The Netherlands Authority for Consumers and Markets (ACM) has issued a warning against the fraudulent practices of businesses that pretend to be locksmiths. These businesses take advantage of consumers that are in emergency situations by charging too high prices, approaching consumers in an aggressive manner, doing a poor job, and by failing to offer clients any contact options. That is why ACM will inform consumers about how to find trustworthy locksmiths. And ACM will also take action against these fraudulent practices.

Some of ACM’s recent actions include: asking Google to remove online ads of untrustworthy businesses, putting an end to businesses that referred clients to untrustworthy locksmiths, and having websites blocked. With these actions, ACM wishes to prevent consumers from getting harmed, as well as to stop unfair competition with trustworthy locksmiths. ACM is still investigating several specific businesses. These investigations may result in fines or orders subject to periodic penalty payments.

Over the past few years, ACM has received numerous complaints from consumers that were harmed by untrustworthy locksmiths, which they had contacted for help in emergency situations. Edwin van Houten, Director of ACM’s Consumer Department, explains: “Considering the seriousness of the problems, we are taking a comprehensive approach. It is important that consumers know that they need to be very careful when seeking the help of locksmiths if they have locked themselves out.”

What is the problem?

Consumers that have locked themselves out go online to find a locksmith that can open the door for them. Through online ads, it is easy for them to get in touch with businesses that pretend to be a locksmith, and that can do the job for a huge sum of money (up to 8,000 euros even). This is because the top search results and ads often come from these untrustworthy businesses. Their websites contain misleading information or lack important information about the businesses behind the ads, so that consumers are unable to go anywhere with their complaints. Consumers also do not receive any price estimates in advance. These untrustworthy businesses often involve rings of individuals and businesses that constantly change names, websites, and phone numbers, and that use professional methods of concealment. That is why these practices are so hard to root out.

One important aspect of ACM’s approach is consumer education through its consumer information portal ACM ConsuWijzer. On (in Dutch), consumers can find tips on finding trustworthy businesses if they are in an emergency situation and need help from a locksmith, or from a trustworthy plumber, pest control company, or leakage detection company. Those untrustworthy businesses are also active in these sectors.

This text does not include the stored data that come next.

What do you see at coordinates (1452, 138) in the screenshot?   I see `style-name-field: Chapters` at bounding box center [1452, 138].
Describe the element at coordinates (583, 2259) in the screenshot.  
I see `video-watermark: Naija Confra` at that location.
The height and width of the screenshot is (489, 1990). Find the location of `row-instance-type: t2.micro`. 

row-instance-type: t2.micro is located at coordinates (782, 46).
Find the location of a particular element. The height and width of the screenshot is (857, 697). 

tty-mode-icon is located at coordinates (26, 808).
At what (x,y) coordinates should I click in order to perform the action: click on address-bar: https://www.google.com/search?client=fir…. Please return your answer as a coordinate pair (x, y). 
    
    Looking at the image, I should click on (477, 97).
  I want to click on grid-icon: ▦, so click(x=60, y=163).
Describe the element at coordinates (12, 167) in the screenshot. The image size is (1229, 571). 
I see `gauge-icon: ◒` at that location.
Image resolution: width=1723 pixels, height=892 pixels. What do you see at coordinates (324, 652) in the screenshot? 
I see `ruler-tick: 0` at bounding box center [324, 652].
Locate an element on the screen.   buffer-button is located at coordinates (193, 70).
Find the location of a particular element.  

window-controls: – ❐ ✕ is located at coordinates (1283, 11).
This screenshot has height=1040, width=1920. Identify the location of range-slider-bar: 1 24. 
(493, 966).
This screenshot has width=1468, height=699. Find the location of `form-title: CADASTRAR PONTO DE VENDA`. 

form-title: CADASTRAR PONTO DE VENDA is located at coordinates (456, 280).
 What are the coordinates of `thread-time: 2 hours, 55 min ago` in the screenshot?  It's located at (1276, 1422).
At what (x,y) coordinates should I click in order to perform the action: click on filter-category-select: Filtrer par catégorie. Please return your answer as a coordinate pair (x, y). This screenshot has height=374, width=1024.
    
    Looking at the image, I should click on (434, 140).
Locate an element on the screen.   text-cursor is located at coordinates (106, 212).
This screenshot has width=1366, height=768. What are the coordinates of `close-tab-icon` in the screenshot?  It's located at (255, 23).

What actions is ACM taking?

ACM’s approach is aimed at preventing consumers in need from being referred, through the search results on their phones, to untrustworthy locksmiths. The results of ACM’s actions are:

  • untrustworthy locksmiths are no longer able to use Google Ads, because, having consulted with ACM, Google has removed these ads, and does not allow any new ads from these businesses;
  • ACM has ordered businesses that refer clients by phone or online to locksmiths (such businesses are called lead generators) to stop leading customers to untrustworthy locksmiths;
  • following reports from ACM about the use of false information in registrations, the Foundation for Internet Domain Registration in the Netherlands (SIDN) has checked and deleted the domain registrations of websites of untrustworthy businesses;
  • ACM has had phone numbers blocked of businesses that use them for fraudulent practices.

In this comprehensive approach, ACM worked together with the Dutch police, SIDN, the Centre for Crime Prevention and Safety (CVV), and consumer authorities in other countries. ACM is also in touch with the fraud teams of banks, and with the trade association for locksmiths.